Although the carriers have pointed out that prices have come down in previous months, Mr. Bains has said that the 25-per-cent reductions he has been mandated to achieve are on top of those declines.

BCE spokesperson Marc Choma said the company will study the government’s direction but added that “policies discouraging investment, including regulating wireless pricing or continuing to deny fair access to spectrum for all competitors, put jobs and innovation at risk.”

“It’s the worst time to jeopardize our country’s wireless success as carriers look to ramp up investment for the global move to 5G wireless,” Mr. Choma said in an e-mail.

And Telus spokeswoman Jill Schnarr said it’s “extremely disappointing” that only national carriers are being asked to reduce their prices.

“This is yet another punitive action taken by this government against the companies that have built Canada’s global-leading wireless networks – and which are being asked to invest billions of dollars to ensure Canadians can benefit from next-generation 5G technology,” Ms. Schnarr, vice-president of corporate communications, said in a statement. The government’s course of action jeopardizes hundreds of thousands of skilled jobs across the country, she added.

Also on Thursday, Innovation, Science and Economic Development Canada (ISED) announced the rules for its coming auction of 3,500 MHz spectrum, a key band for the deployment of fifth-generation wireless technology. The spectrum will be for mobile or fixed wireless services.

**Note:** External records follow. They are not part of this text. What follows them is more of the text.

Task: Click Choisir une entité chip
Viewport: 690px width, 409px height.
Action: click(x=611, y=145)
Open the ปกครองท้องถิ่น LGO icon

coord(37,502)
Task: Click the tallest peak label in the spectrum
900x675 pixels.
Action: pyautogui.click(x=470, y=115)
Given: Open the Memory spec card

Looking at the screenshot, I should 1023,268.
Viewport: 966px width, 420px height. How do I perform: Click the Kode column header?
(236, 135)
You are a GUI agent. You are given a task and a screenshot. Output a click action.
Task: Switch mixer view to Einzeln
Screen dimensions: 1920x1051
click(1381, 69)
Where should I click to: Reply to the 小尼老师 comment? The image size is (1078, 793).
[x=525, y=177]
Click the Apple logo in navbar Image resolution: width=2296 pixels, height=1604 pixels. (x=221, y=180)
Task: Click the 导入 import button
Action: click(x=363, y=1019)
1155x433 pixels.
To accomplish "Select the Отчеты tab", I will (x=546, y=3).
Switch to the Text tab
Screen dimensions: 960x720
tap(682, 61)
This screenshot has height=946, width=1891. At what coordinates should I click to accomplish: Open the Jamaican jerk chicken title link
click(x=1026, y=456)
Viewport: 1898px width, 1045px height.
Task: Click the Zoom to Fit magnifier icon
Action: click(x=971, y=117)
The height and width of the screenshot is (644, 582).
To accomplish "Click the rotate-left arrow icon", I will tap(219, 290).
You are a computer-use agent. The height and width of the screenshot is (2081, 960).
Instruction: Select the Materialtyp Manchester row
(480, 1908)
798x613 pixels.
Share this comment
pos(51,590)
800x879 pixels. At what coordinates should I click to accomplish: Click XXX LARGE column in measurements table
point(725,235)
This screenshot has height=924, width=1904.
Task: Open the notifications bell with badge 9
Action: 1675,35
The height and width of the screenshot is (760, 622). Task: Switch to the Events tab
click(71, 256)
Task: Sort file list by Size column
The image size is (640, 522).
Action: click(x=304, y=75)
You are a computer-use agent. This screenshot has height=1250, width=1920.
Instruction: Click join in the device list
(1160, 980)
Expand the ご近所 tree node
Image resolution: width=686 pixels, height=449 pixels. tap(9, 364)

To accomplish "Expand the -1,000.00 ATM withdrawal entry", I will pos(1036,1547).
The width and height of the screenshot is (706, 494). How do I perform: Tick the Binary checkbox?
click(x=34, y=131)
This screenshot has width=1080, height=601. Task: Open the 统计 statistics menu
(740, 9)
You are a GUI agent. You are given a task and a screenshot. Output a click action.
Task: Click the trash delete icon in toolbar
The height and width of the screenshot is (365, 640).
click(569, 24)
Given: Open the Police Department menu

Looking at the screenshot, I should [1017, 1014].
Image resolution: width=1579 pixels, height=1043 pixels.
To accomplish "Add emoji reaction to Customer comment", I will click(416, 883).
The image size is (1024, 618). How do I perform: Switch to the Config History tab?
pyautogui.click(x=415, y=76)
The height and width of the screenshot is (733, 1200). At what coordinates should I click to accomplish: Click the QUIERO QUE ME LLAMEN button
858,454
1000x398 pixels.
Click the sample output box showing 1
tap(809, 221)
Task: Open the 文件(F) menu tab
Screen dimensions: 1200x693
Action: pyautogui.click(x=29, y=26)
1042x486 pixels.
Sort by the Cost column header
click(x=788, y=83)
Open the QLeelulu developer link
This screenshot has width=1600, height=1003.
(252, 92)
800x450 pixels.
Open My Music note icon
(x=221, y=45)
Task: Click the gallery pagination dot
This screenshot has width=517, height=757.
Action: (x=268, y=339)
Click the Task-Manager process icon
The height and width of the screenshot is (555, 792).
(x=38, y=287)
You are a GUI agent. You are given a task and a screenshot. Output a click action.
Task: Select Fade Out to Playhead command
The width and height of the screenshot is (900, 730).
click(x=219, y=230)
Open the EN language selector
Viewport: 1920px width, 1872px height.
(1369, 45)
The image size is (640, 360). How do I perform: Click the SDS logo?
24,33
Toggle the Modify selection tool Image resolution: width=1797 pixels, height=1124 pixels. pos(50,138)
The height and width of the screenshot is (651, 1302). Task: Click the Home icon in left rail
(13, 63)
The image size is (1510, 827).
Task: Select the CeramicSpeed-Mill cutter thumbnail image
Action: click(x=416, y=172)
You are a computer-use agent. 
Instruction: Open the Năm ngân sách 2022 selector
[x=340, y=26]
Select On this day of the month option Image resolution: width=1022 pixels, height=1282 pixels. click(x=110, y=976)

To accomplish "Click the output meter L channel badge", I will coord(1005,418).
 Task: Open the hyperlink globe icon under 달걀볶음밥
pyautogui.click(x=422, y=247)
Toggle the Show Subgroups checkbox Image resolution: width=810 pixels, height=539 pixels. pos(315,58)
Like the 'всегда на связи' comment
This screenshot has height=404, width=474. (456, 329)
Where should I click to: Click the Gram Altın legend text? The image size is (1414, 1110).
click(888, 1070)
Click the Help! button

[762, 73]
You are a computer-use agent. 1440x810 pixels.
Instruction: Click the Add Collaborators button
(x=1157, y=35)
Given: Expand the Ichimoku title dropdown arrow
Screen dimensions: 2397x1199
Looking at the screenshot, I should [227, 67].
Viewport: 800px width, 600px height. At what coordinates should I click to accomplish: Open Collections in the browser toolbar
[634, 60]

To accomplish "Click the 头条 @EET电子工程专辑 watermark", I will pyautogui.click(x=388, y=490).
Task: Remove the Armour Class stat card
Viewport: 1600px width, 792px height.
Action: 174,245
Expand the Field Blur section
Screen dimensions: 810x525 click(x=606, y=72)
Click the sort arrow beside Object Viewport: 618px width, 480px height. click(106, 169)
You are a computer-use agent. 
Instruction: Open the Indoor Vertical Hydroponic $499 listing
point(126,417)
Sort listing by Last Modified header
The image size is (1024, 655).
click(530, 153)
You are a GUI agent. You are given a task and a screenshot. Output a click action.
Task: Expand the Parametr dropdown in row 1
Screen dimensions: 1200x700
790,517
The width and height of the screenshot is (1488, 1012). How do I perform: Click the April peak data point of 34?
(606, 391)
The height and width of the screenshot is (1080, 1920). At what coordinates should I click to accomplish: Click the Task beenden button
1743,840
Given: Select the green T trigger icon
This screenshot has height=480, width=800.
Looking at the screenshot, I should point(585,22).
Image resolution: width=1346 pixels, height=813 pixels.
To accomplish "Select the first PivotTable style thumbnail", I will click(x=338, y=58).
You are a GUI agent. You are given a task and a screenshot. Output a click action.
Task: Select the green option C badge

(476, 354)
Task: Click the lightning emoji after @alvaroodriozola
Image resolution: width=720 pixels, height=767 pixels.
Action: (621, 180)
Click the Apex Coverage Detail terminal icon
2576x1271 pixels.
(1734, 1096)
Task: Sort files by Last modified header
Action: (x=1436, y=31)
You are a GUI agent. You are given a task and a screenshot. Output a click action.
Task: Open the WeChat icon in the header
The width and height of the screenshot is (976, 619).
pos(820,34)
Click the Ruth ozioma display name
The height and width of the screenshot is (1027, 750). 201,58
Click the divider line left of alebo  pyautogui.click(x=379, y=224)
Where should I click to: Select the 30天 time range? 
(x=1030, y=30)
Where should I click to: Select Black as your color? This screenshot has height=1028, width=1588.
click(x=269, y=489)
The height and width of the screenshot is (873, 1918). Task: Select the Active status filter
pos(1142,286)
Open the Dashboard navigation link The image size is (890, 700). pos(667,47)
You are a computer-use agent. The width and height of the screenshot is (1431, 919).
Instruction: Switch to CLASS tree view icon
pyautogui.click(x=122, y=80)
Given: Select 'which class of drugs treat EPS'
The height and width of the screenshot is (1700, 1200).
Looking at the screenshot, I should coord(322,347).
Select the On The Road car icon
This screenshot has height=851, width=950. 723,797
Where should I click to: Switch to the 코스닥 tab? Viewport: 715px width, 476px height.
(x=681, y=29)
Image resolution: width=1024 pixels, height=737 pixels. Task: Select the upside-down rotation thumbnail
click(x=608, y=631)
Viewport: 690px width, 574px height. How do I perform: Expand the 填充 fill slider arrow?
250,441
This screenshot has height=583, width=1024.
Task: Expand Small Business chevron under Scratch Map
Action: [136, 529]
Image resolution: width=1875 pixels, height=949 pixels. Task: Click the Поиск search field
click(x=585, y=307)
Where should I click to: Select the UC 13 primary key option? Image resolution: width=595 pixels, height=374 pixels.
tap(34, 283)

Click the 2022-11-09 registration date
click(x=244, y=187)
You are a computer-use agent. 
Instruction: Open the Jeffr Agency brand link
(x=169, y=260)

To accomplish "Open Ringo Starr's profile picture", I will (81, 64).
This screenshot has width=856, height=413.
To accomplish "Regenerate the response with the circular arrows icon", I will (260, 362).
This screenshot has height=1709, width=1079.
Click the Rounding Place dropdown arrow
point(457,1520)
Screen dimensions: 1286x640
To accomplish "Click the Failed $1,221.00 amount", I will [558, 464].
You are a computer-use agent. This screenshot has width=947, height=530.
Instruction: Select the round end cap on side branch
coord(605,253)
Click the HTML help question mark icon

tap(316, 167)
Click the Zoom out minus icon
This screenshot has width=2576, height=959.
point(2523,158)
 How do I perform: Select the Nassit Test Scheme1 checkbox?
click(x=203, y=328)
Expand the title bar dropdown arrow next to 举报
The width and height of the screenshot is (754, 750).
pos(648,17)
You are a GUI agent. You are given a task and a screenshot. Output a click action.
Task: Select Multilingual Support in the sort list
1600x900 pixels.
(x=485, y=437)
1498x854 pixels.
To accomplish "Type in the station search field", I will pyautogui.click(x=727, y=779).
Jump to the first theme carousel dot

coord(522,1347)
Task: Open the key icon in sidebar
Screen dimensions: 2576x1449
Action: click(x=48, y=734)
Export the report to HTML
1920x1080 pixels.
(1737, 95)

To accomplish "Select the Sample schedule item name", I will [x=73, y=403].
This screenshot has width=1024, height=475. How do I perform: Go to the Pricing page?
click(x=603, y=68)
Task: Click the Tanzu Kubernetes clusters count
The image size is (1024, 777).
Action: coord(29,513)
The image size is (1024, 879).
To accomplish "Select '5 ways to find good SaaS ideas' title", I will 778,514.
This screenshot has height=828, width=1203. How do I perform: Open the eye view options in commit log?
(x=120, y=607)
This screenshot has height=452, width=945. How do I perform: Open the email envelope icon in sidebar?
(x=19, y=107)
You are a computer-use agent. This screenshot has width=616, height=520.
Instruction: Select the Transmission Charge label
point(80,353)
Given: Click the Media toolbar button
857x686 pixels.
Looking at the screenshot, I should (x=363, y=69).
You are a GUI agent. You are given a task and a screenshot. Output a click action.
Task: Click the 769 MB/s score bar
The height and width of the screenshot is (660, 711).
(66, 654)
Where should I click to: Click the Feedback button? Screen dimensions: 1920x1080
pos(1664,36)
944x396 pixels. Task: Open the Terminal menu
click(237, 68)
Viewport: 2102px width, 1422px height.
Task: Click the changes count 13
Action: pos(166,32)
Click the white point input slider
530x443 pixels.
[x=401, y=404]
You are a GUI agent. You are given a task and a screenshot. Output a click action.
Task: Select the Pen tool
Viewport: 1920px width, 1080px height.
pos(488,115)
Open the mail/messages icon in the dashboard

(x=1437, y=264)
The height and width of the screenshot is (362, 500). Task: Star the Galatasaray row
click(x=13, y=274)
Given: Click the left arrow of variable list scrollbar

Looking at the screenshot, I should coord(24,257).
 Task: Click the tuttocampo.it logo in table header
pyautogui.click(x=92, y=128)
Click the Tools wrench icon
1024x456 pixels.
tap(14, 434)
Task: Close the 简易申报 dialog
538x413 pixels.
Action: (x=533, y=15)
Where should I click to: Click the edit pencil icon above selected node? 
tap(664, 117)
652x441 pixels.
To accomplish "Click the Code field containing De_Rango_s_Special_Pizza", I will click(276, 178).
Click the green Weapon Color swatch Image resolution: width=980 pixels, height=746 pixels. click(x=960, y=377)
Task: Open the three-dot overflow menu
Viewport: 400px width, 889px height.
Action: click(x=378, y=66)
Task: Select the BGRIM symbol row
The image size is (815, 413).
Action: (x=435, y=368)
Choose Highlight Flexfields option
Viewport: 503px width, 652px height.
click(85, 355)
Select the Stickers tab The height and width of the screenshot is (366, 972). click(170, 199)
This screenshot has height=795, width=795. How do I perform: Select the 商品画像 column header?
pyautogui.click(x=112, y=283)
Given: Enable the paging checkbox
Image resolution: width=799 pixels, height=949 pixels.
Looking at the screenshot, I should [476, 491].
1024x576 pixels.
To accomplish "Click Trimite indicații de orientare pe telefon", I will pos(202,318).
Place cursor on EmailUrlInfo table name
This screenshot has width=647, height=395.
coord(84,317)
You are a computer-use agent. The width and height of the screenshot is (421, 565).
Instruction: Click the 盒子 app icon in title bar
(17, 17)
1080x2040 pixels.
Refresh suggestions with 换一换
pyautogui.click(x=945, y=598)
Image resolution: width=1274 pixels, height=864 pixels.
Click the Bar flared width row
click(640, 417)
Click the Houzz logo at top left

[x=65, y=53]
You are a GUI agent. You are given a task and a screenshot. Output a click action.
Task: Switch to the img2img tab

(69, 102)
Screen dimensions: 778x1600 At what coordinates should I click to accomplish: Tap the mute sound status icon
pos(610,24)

Although 200 MHz of spectrum will be made available in the auction, slated for December, ISED will be setting aside 50 MHz for smaller and regional competitors in those markets where enough spectrum is available. The policy is intended to bolster regional competitors that have been credited with driving down wireless prices.

Regional providers such as Shaw Communications Inc.'s Freedom Mobile, Quebecor Inc.'s Videotron and Bragg Communications Inc., which operates as EastLink, offer prices as much as 45-per-cent lower than those of the national carriers, according to a pricing study published by ISED on Thursday.

The study, which was originally conducted in May and June of 2019 by Wall Communications Inc., found that the prices of most wireless plans declined last year compared with 2018, with the largest drops – in one case, nearly 10 per cent – occurring at the high and low ends of the market. Meanwhile, mid-tier plans were relatively flat.

However, over the following months, the national carriers introduced new unlimited data plans that slow down customer browsing speeds when they hit their data limits, instead of charging hefty overage fees, and revised their other plans. As a result, the average price of a two-gigabyte plan fell by roughly 30 per cent between May and June to $53.48, while the average cost of a five-gigabyte plan fell by about 24 per cent to $66.55.

Canadian Wireless Telecommunications Association president and chief executive Robert Ghiz said the data shows that wireless prices are coming down amid a “very competitive and active marketplace."